4. Making travel friends and socialising


When it's your first time travelling, you're anxious about making friends - don't worry, you'll make friends on the road in no time.

I know this was a big social anxiety for me.

When I was 18, whilst I was a gobby little so-and-so amongst my friends, once I met new people, I was rendered mute. I didn't want to reveal my weird quirks and I was worried they would judge me. Once I started travelling, however, I realised I was going to have to put myself out there and say hi every so often.

You just have to put yourself out there. Start the conversation, say a few awkward questions and more usually than not, the conversation will be flowing in no time. If you have nothing else to say, just fall back on the usual "Where are you from? How long you've been travelling? Where have you been? Where are you going?" As clichéd as it is, you'll usually find some common ground.

Choosing hostels wise, go for hostels which have dedicated social spaces - you're in luck if it has a swimming pool, a bar or a chilling area. These are prime meeting places and you'll find yourself included in the conversation in no time. Even better, if they offer tours or events there, social hostels are where you want to be to make friends.

If you're going to be somewhere for an extended amount of time. try attending meet ups, language exchanges, playing for a sports team or keeping up or taking up a hobby. You can find loads of groups or events on MeetUp, Couchsurfing, at hostels or on Facebook.

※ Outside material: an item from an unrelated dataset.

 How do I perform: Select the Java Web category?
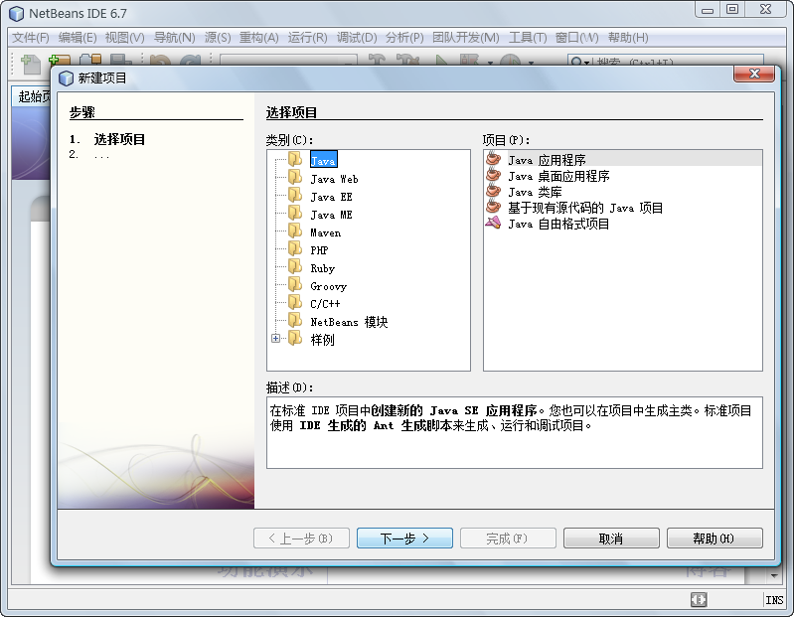tap(334, 179)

Push yourself to say yes if you get invited to anything. 9 times out of 10, you'll kick yourself for saying no and you'll have a serious case of FOMO. If you get bored or it's not your thing, you can always go home.

5. What if I don't like travelling?

This could be what's in store if you go travelling by yourself at the age of 18

Maybe it's not right for you now, maybe it's not your thing ever, maybe where you've gone is not where you want to be. Sometimes travelling isn't exactly what you envisioned it would be and expectations may be disappointed.

If it's during the initial stages of travelling, give it time. Busy yourself doing excursions, working and making new friends - it may be that you're missing home and you've got a case of culture shock.

If after giving it a real go and you still aren't enjoying yourself, ask yourself why and once again, go with your gut. If you want to go home, go home. You may be able to change your ticket with a relatively small fee. If you need a change of scenery, go elsewhere. And if you don't like where you are staying, change accommodation. There is no one size fits all when it comes to travelling and you just need to be honest with yourself.

For the vast majority, however, travelling is one of the most enhancing experiences you can, especially at the young age of 18. Now is the time to take advantage of your responsibility-free youth and fulfil your wishes. I know I'm probably sounding like the biggest walking cliché around but if you don't do it now, you will kick yourself when you're older and have a job, bills to pay and kids in tow - although travelling is still possible, even with all of these responsibilities - it just requires even more organisation, planning and budgeting than now.

But the biggest risk of all is that you may even find you like travelling by yourself so much, you will find you'll want to do it again and again and again (guilty).

Are you 18 and planning to travel? What advice would you give to young travellers?